TEMPO.CO, Beirut - Libanon menyatakan berkabung satu hari secara nasional menyusul ledakan bom bunuh diri menewaskan sedikitnya 41 orang di Ibu Kota Beirut, Kamis petang, 12 November 2015, waktu setempat. Aksi ini juga melukai setidaknya 200 korban lainnya.
Dalam aksi mematikan tersebut, kelompok bersenjata Negara Islam Irak dan Suriah (ISIS) mengaku bertanggung tanggung jawab berada di balik ledakan bom yang terjadi di Burj al-Barajnegyh, kawasan pinggiran yang didiami kaum Syiah dan Hizbullah. Saat ini milisi Hizbullah sedang bertempur melawan ISIS di negara tetangga Libanon, Suriah.
Peristiwa ledakan bom tersebut paling mematikan sejak berakhirnya perang saudara yang berlangsung di Libanon pada 1990. Perdana Menteri Libanon, Tammam Salam, meminta seluruh masyarakat tetap menjaga perstuan dan kesatuan bangsa agar tak terpecah-pecah.
Sementara itu, menanggapi aksi brutal tersebut, Washington memberikan reaksi keras. Dalam sebuah pernyataan yang diterima sejumlah media massa, Gedung Putih mengutuk ledakan bom yang dianggap sebagai perbuatan kaum teroris yang mengerikan.
"Kami tetap komit mendukung lembaga negara Libanon, termasuk layanan keamanan, stabilitas, kedaulatan negara, serta keamanan Libanon."

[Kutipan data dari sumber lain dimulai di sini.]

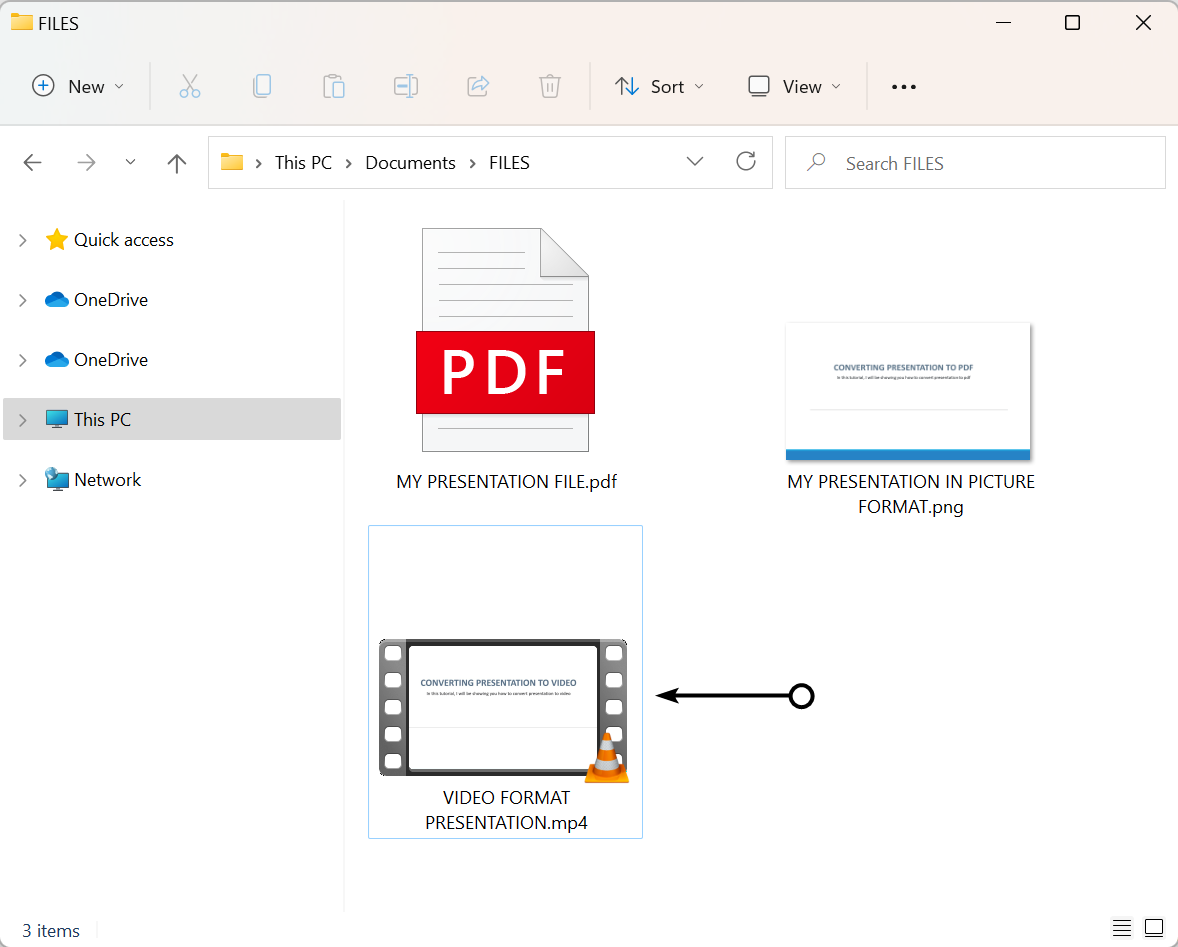The image size is (1178, 947).
Task: Open the Sort options dropdown
Action: coord(659,86)
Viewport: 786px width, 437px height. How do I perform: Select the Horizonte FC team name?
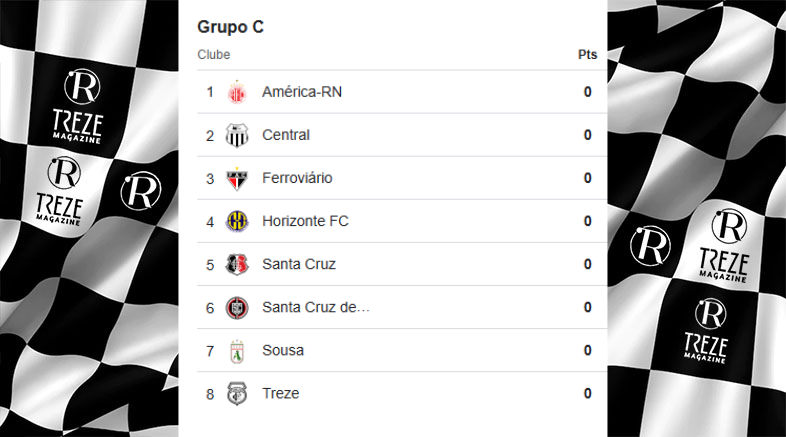click(x=305, y=221)
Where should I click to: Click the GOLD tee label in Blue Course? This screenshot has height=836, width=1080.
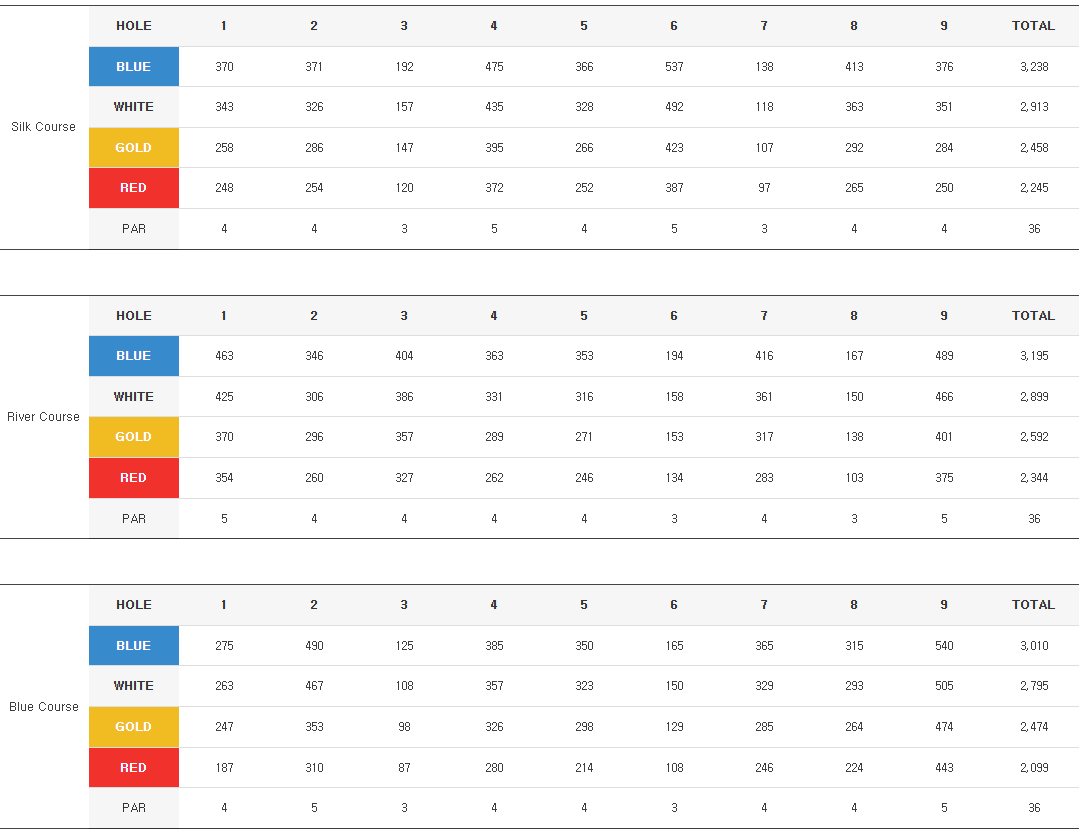pos(133,727)
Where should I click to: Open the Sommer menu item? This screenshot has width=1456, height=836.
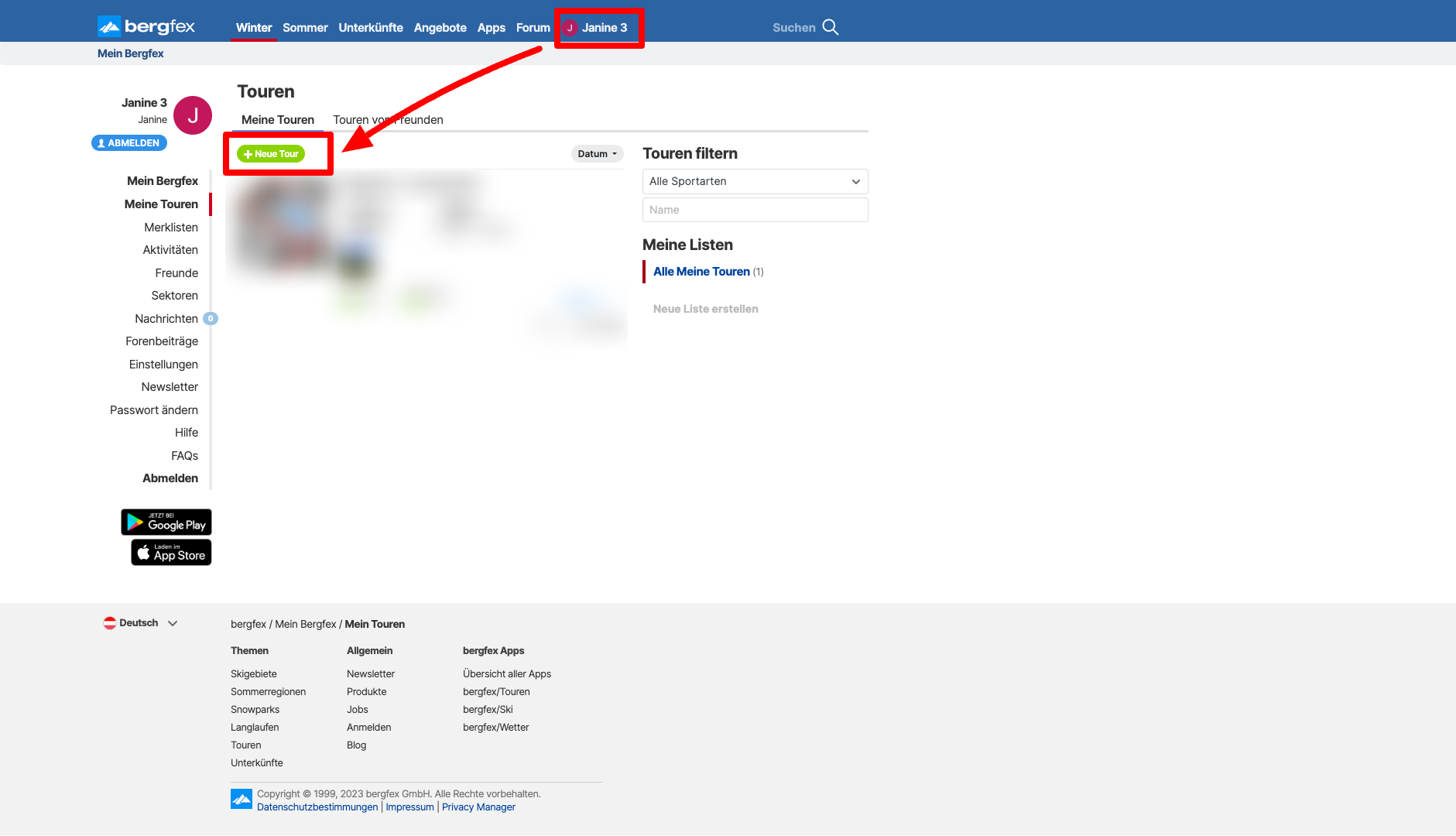point(305,28)
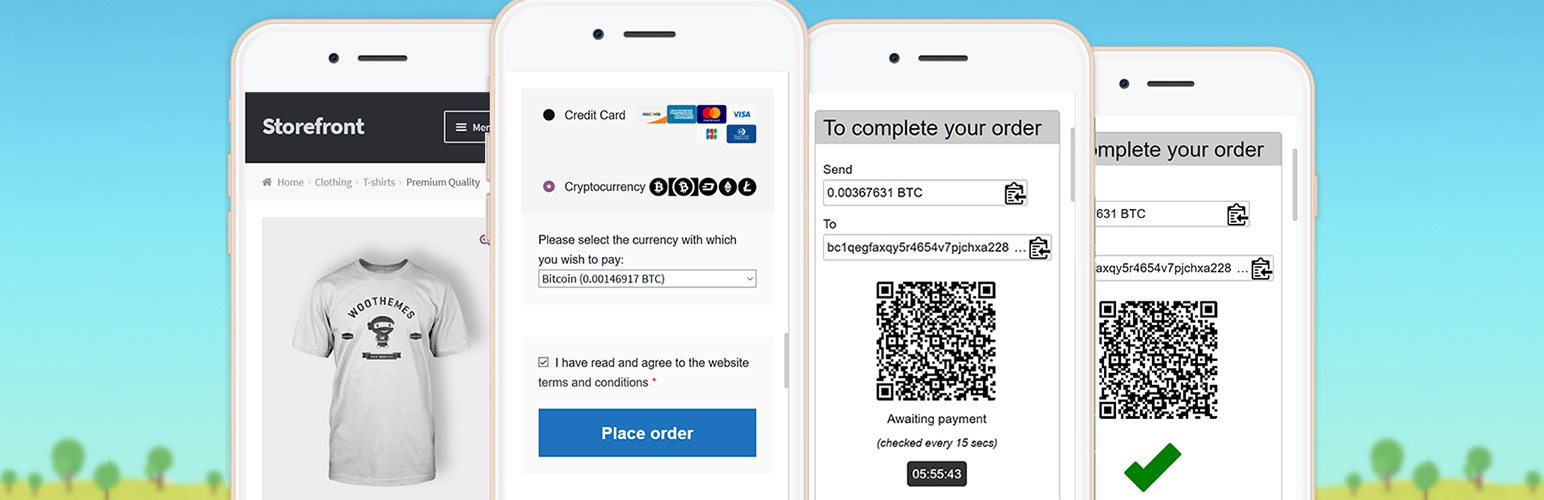This screenshot has width=1544, height=500.
Task: Copy the 0.00367631 BTC send amount
Action: [1014, 194]
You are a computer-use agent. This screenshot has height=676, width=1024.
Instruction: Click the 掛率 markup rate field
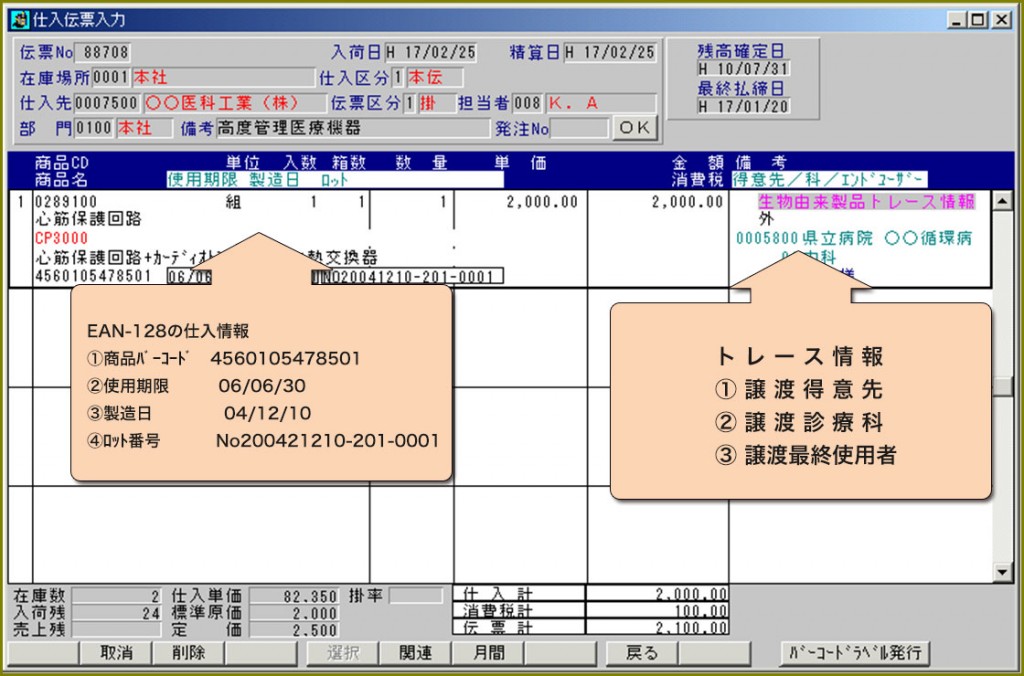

Iran selaku sekutu kunci Hizbullah juga mengecam serangan mematikan tersebut. "Ledakan pada Kamis petang itu menghantam sebuah jalan pusat perbelanjaan. Lebih dari 200 orang cedera," ucap Menteri Kesehatan Libanon, Wael Abou Faour.
Angkatan bersenjata Libanon mengatakan, dua orang lelaki mengenakan rompi selanjutnya melakukan serangan bom bunuh diri. "Lelaki pertama meledakkan dirinya di luar sebuah masjid kaum Syiah, sementara pelaku bom bunuh kedua melakukan aksinya di dekat toko roti."